Myth or reality — Does the Aurora vulnerability pose a risk to my generator?

There have been many reports of cyberintrusions, hacking, unauthorized operations, and malicious attacks on the electric power system. Many of these reports are uncorroborated and strengthen the skepticism of the very people in position to prevent these invasions. One vulnerability that has drawn substantial discussion is the Aurora vulnerability, which focuses on electric power generators. Since the dramatic video and interview on the television news in 2007 showing how to cause severe damage to a generator, many generation providers are concerned they could become a victim. This paper discusses the Aurora vulnerability, how it is implemented, what the risk factors are, who is vulnerable, and what steps will mitigate this risk. Standard generator protection is not sufficient to thwart a well-executed Aurora attack.

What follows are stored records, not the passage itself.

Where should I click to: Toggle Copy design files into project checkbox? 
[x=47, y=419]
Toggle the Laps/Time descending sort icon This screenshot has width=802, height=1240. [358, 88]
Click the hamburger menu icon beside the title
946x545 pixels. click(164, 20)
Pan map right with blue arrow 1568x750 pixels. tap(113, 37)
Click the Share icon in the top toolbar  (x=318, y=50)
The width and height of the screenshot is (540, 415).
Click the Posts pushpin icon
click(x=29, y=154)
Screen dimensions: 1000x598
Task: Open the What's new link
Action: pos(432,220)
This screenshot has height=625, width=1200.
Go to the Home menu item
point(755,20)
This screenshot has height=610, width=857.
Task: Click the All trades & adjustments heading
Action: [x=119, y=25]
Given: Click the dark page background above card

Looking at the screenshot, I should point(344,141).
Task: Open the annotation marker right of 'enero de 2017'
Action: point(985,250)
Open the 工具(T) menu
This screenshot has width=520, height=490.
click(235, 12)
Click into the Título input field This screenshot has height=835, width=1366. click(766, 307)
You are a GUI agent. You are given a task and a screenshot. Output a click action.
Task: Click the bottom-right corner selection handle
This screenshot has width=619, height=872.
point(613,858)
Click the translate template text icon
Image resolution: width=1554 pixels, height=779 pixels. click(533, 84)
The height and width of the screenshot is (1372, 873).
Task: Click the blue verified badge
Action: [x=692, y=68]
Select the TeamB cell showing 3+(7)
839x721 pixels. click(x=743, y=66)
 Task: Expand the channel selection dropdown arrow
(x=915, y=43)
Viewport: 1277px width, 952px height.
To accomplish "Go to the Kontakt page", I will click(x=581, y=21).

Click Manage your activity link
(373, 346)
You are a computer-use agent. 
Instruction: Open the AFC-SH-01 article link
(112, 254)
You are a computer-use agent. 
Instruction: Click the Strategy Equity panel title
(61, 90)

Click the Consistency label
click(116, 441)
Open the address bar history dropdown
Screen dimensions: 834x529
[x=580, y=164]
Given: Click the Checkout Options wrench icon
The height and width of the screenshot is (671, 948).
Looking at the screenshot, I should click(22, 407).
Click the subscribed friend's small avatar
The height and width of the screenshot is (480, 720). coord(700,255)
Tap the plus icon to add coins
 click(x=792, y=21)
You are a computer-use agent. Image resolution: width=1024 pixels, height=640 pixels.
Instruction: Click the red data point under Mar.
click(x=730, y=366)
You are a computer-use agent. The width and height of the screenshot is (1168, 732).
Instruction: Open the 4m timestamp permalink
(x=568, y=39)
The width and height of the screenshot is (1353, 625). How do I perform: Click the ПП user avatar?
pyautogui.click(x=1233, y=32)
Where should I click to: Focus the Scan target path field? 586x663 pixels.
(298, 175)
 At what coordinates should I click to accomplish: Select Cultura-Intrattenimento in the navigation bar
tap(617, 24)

This paper presents how the Aurora vulnerability works, what key indicators show a risk, what different methods can be used to initiate an attack, and what modifications can be made to control systems to minimize risk. Many of the recommendations from this paper are low-cost mitigation techniques that can readily be incorporated into standard practices at a generating facility. Comprehensive mitigation techniques include protection and control, electronic and physical security, monitoring, training, risk assessment, and information protection. Making positive changes in these areas can help to maintain control of generators and protect these critical assets.